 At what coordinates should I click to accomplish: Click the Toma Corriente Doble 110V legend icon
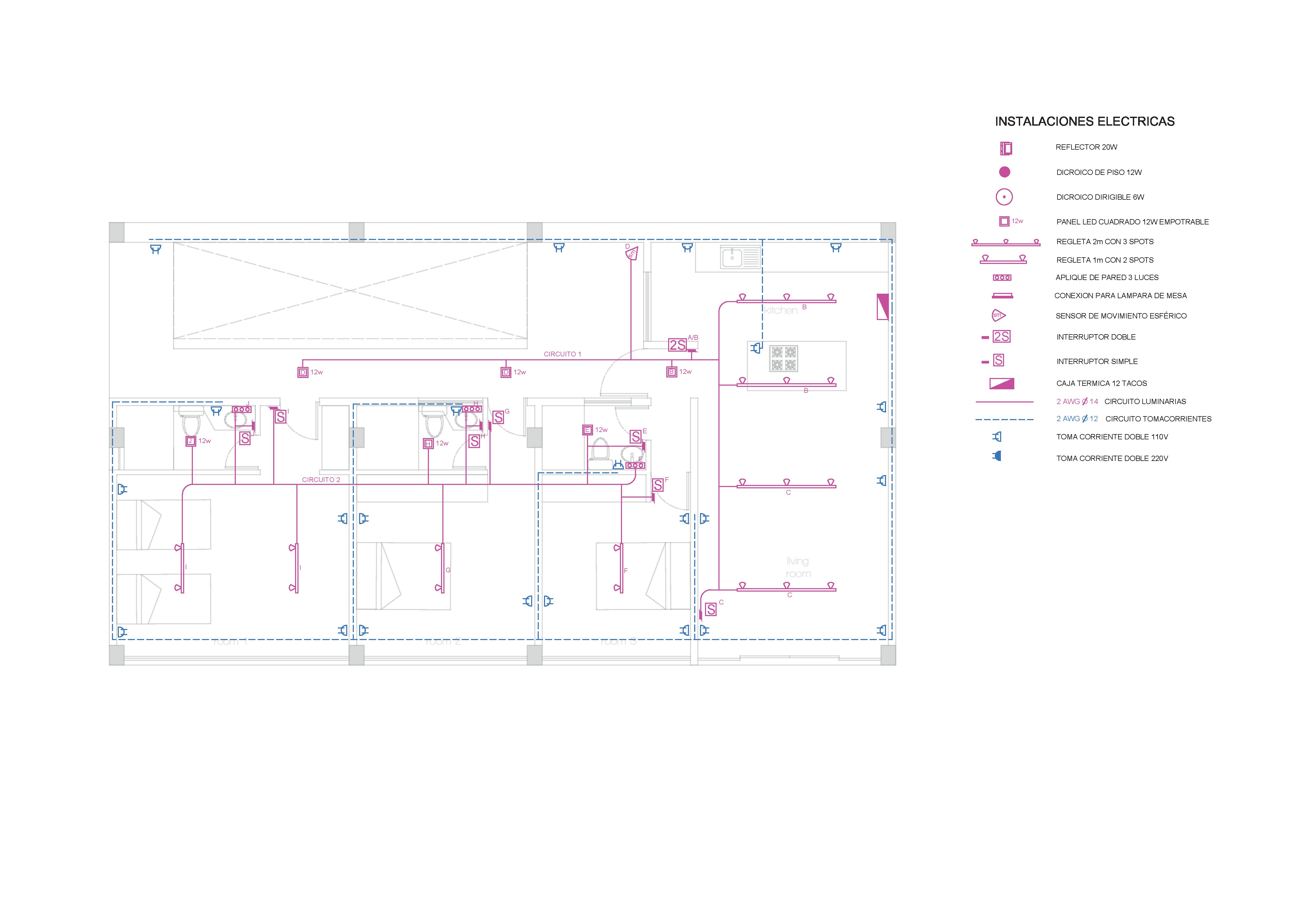[997, 436]
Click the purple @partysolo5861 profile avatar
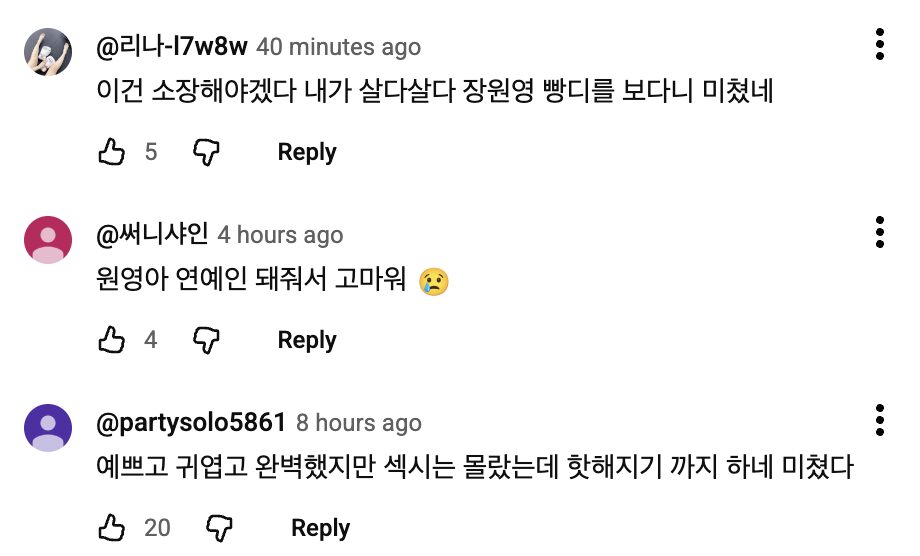 (47, 428)
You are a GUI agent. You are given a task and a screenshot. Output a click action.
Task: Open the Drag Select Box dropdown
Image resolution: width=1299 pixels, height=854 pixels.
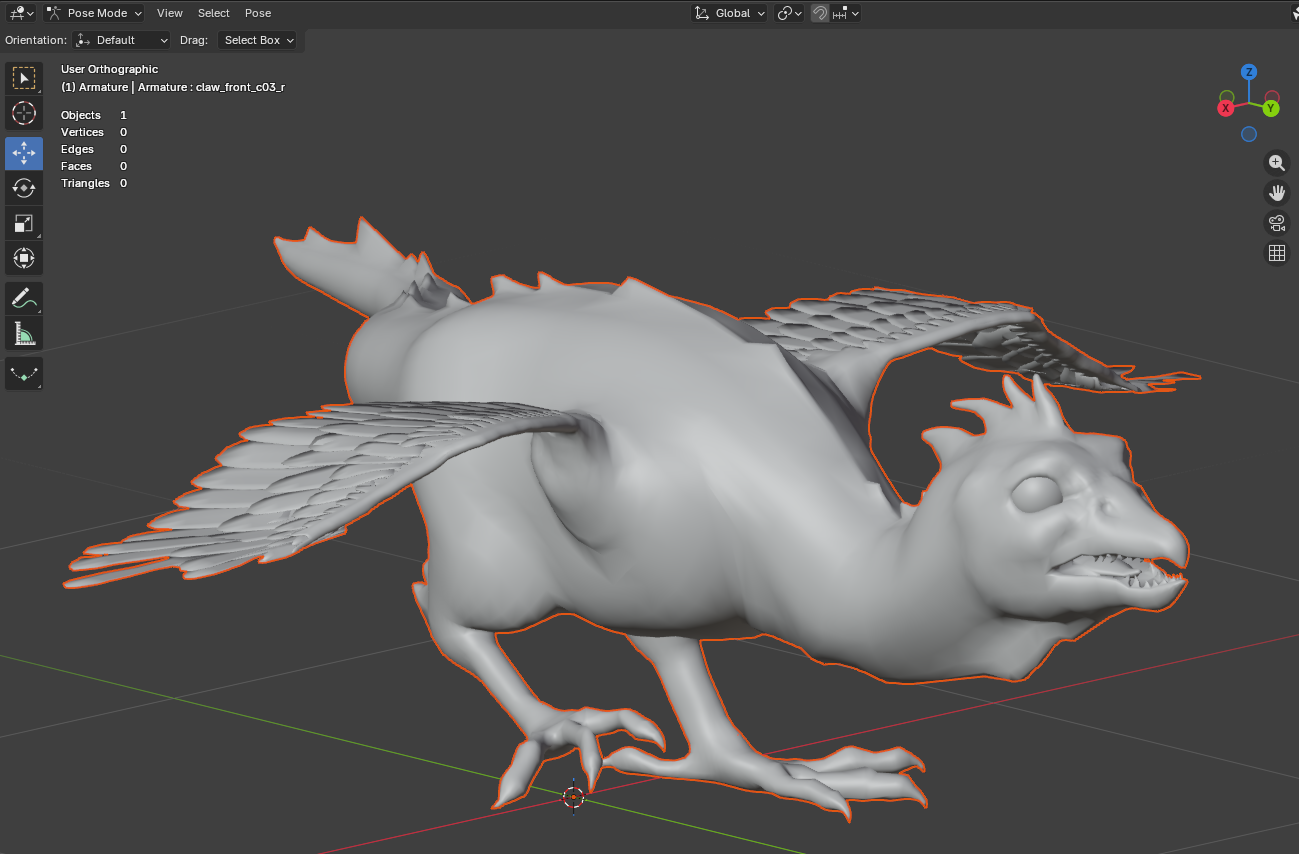[x=258, y=40]
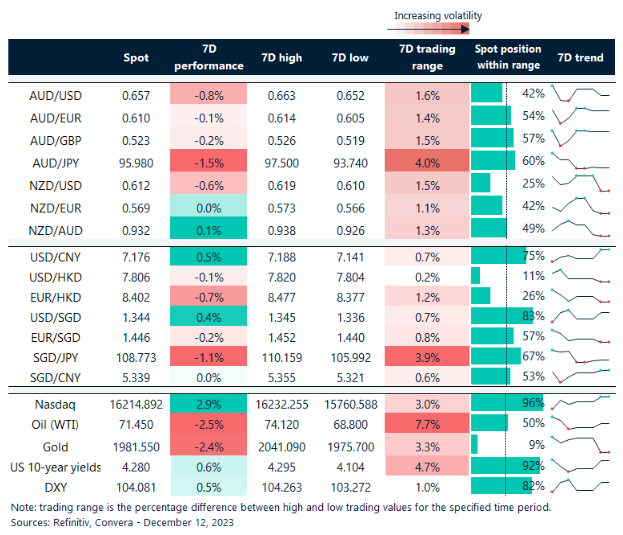
Task: Click the Spot column header
Action: (134, 58)
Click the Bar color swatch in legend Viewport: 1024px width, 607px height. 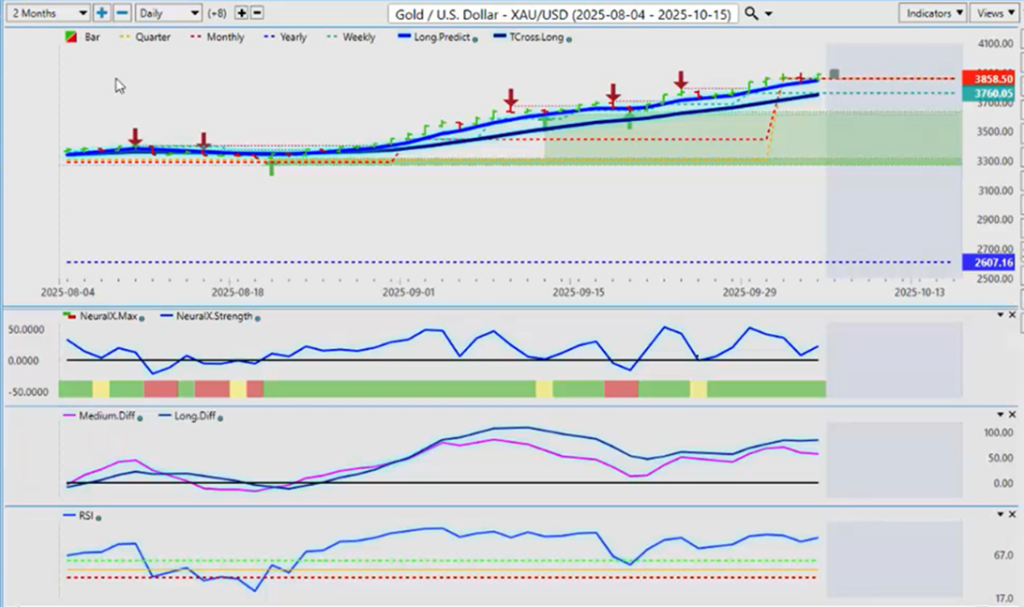pyautogui.click(x=68, y=37)
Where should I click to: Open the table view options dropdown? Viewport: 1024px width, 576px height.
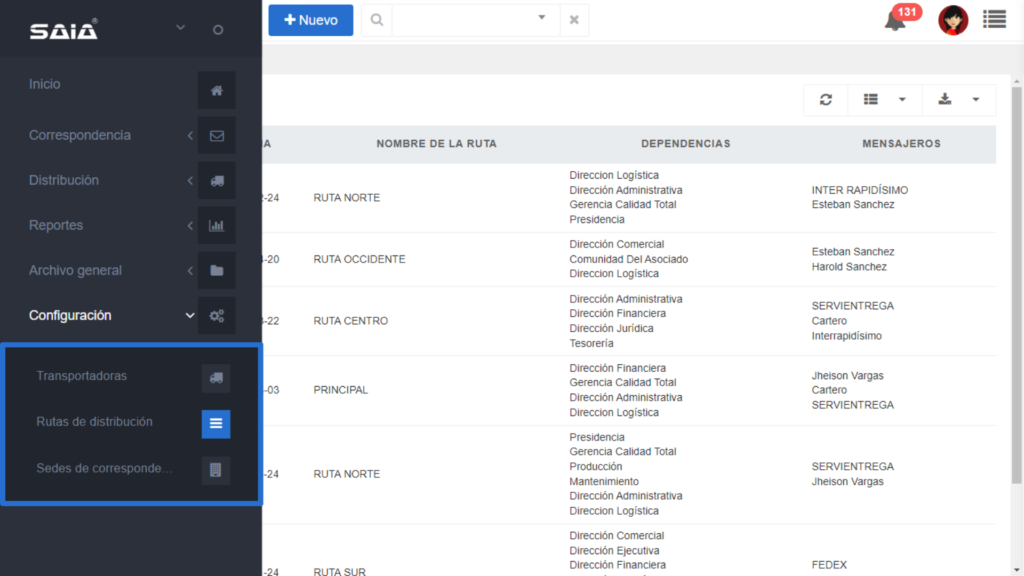(x=884, y=100)
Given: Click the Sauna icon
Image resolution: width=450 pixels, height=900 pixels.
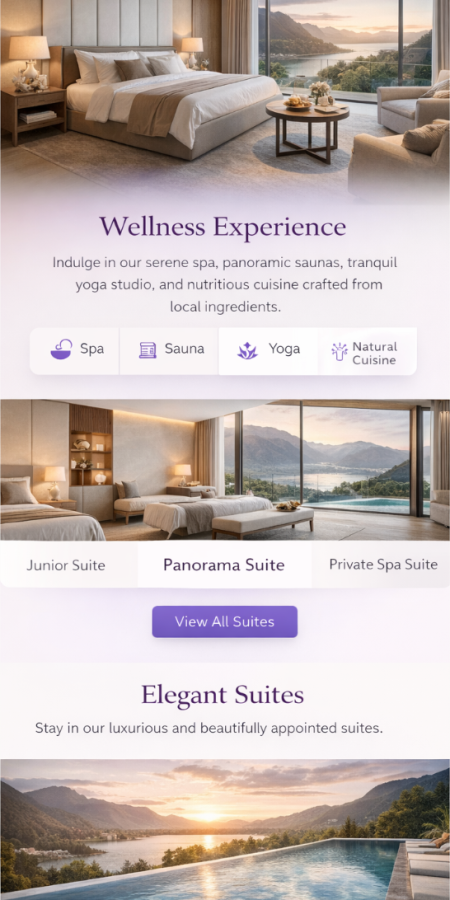Looking at the screenshot, I should [148, 350].
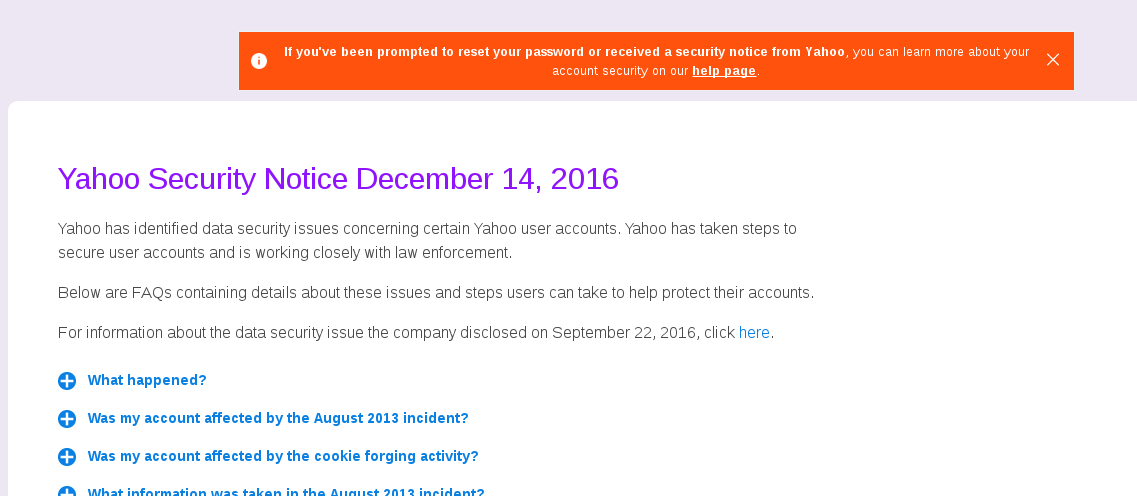Expand plus icon beside cookie forging question
This screenshot has width=1137, height=496.
point(67,457)
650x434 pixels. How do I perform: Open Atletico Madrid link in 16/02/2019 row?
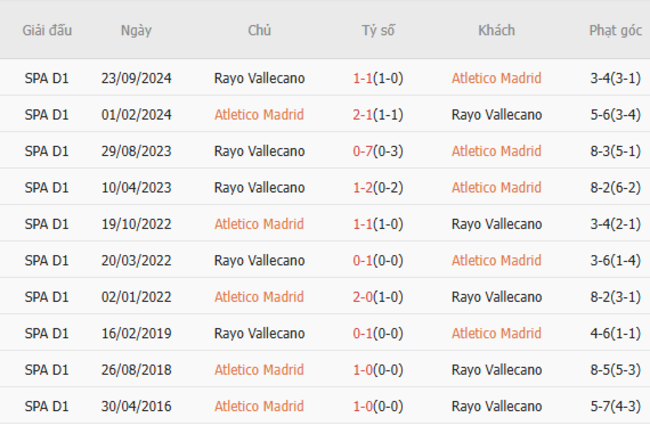pos(496,334)
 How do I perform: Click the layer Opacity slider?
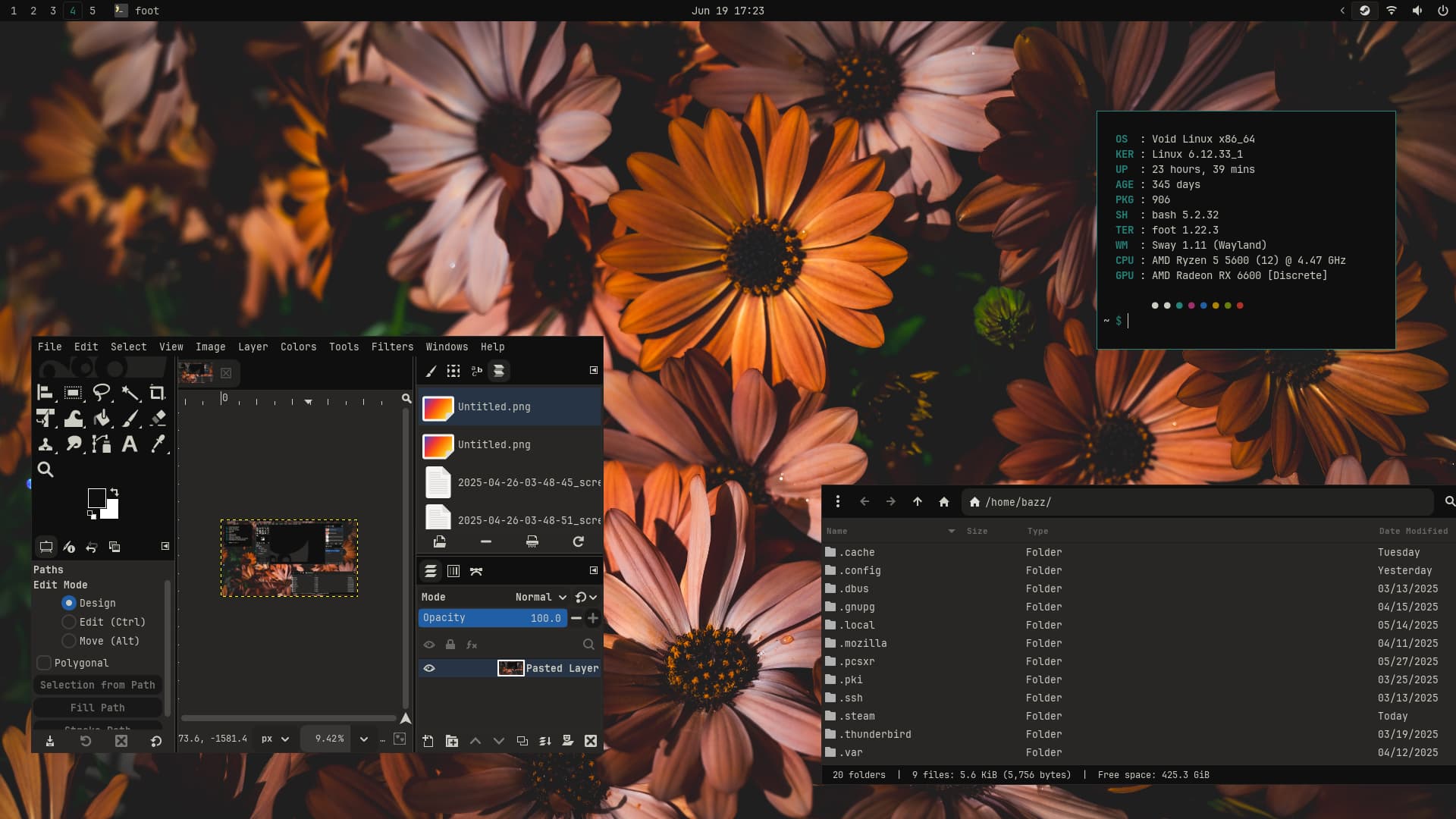click(491, 618)
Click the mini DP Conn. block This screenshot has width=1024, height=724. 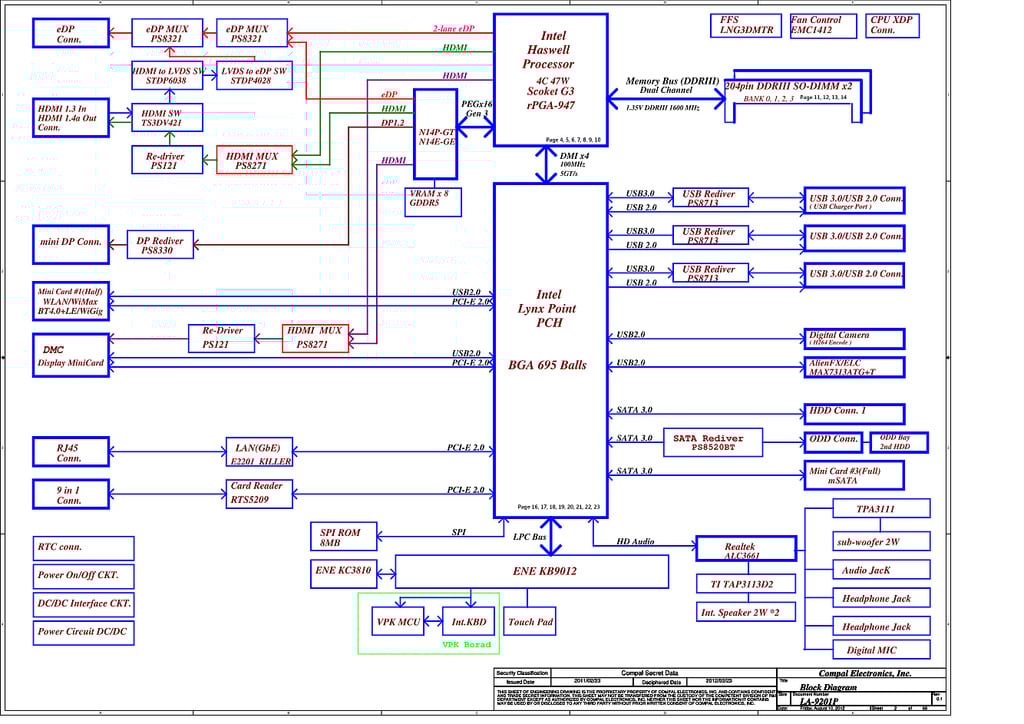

• • • • • • •

**What you are asked to do:**
Reproduce the lines of the listing, beginning at the line that has "How do I perform: Click" and continuing through the end of the listing, with the requests included. Multiply every coordinate in the answers by 1.8 and round each result to a whole number, with halves rounded up, and leave out the pictures.

**Task result:**
 How do I perform: Click the layer Opacity slider?
click(884, 1112)
Click the mini DP Conn. block This screenshot has width=1024, height=724. 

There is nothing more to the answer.